MVP of the Rockies? How about their GM?
On your feet, everybody. Give it up for Rockies general manager Jeff Bridich. He deserves a standing ovation. In a year when Colorado is better than anybody’s wildest dreams, nobody on the team is having a dreamier season than Bridich.
It was Bridich who changed the narrative of a franchise with a long history of scuffling through summer. Way back in the dead of winter, Bridich said it was time for the Rockies to step up and win. Not next year. Now.
Despite a recent eight-game losing streak that revealed holes in the batting order and exposed the youth in the starting rotation, the Rockies have every reason to believe there will be a 163rd game after the regular season is done. Playoffs? Yes, we’re talking playoffs.

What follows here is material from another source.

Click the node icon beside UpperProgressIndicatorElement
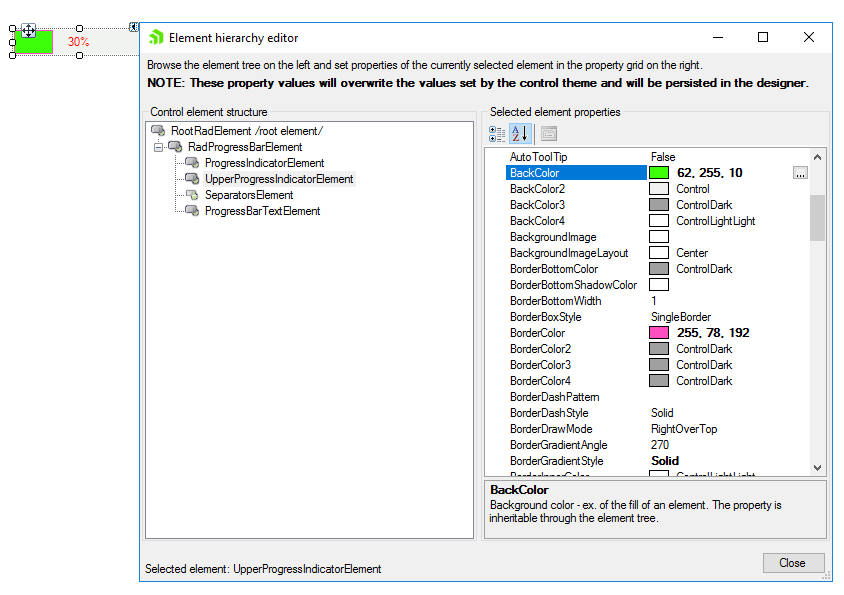Image resolution: width=844 pixels, height=595 pixels. click(191, 178)
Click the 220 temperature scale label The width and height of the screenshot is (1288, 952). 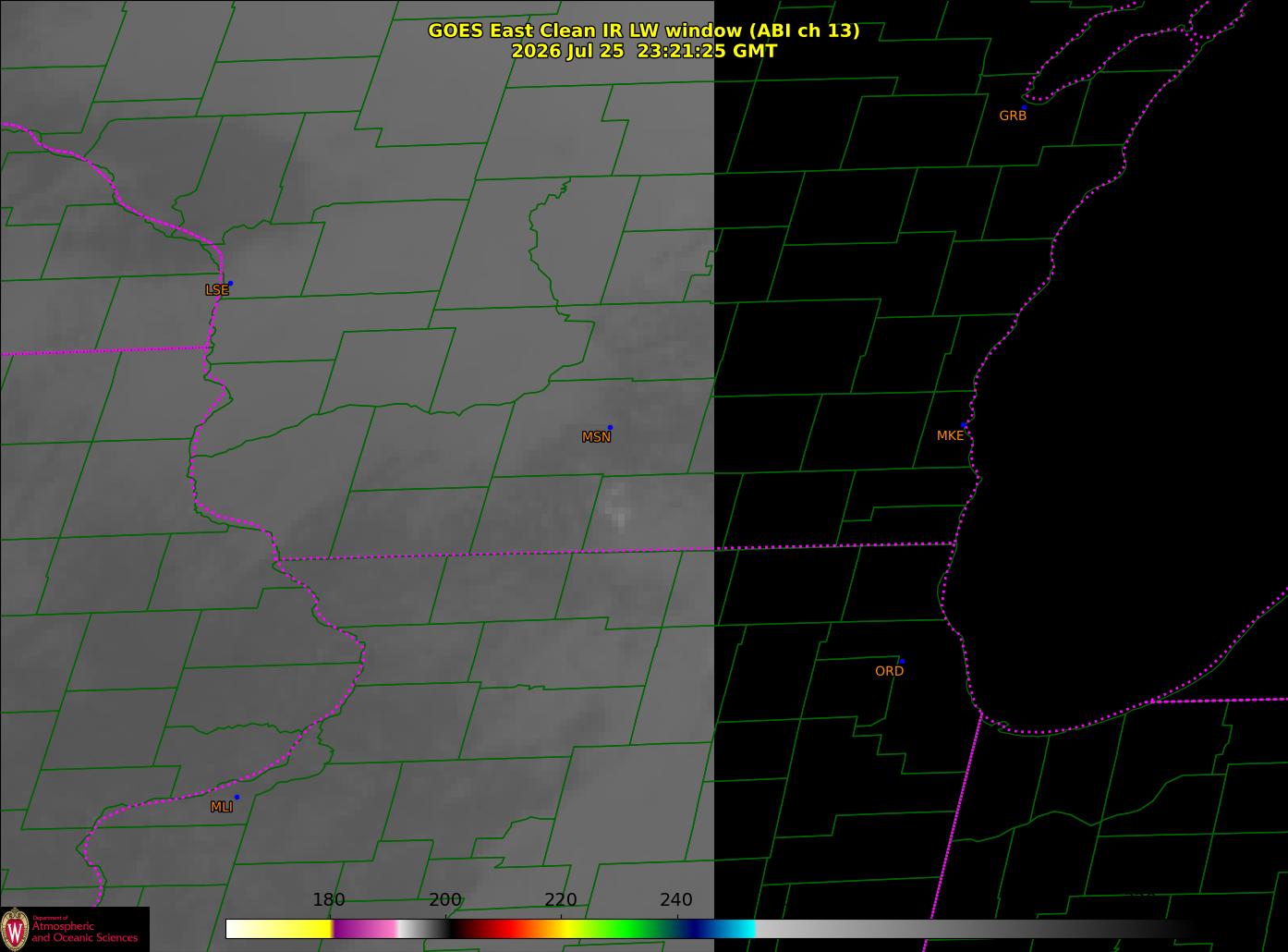560,900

So let’s issue midseason grades for the players Bridich has recently added to the Colorado roster. While Nolan Arenado is worthy of MVP consideration and Charlie Blackmon is as dangerous a leadoff hitter as you will find anywhere in the major leagues, the Rockies could not possibly have won more than 50 games before the all-star break without the moves made by Bridich.
Greg Holland: A-plus
The New York Yankees did a very Yankees thing, bringing back closer Aroldis Chapman, signing him straight from the Chicago Cubs’ victory parade, for the tidy sum of $86 million. Chapman has earned 17 saves for the Yankees, but also has battled a shoulder injury.
Wasn’t it Holland, coming off Tommy John surgery, who was supposed to be the risky investment? Bridich signed him for the bargain price of $7 million guaranteed in 2017. And Holland has been lights out. His presence in the ninth inning has completely reshaped the way Colorado thinks about itself as a team, which is why I consider him the MVP of a fast start that has made a playoff berth possible. And if the Rockies can take a lead into the ninth inning of Game No. 163, why will they win it? Holland.
Mark Reynolds: A
Reynolds was considered a disposable part. He was out on the street, looking for work. Then the Rockies decided to bring Reynolds back, at the bargain price of $1.5 million. All Reynolds has done is play stellar defense at first base, while ranking among the National League leaders in home runs since April.
Did Bridich get lucky with Reynolds? Darn right he did. Reynolds, however, is exactly the kind of luck a team with a budget needs to do battle with the Los Angeles Dodgers, who spend money as if the bills never come due.
Alexi Amarista: B
The grind of a baseball season is sweaty, not pretty. At first glance, there is not anything particularly impressive about Amarista, from his 5-foot-6 stature to his .232 career batting average.
Amarista, however, is a player manager Bud Black knows and trusts, from the time they spent together with the San Diego Padres. On any given day, Black is unafraid to toss Amarista in any situation. Isn’t that the definition of a utility player? For a salary of $1.25 million, Amarista has been a bargain.
Mike Dunn: C-minus
This is what’s known as a gentleman’s C. If I wasn’t such a gentleman, there would be screaming and yelling about Bridich needing to hop on his cellphone and get a trade done for a more reliable relief pitcher. For example: Pat Neshek of Philadelphia.
After posting an earned run average of 1.17 in April, Dunn was roughed up for a 9.35 ERA in May and a 6.30 ERA in June. There have been hints of late he might round into form. The Rockies better hope so. Bridich signed Dunn to a three-year, $19 million deal.
Ian Desmond: D
This deal never made sense to me. The Rockies gave Desmond $70 million and a first baseman’s mitt, to learn a position unfamiliar to him. At the majorleague level. During games that count in the standings. Say what?
This has been one expensive experiment. And, thus far, it has been a flop.
It is not Desmond’s fault he has battled injuries. But in the 57 games Desmond has been available, he has been almost invisible, batting an exceptionally quiet .283, drawing only 10 walks and hitting only five home runs, leading to an OPS of .709. That’s below replacement level, not a cornerstone of the future that I always believed Bridich hired to be a long-term replacement for Carlos Gonzalez. If the Rockies want to be a factor in October, Desmond had better get well in a hurry. Please.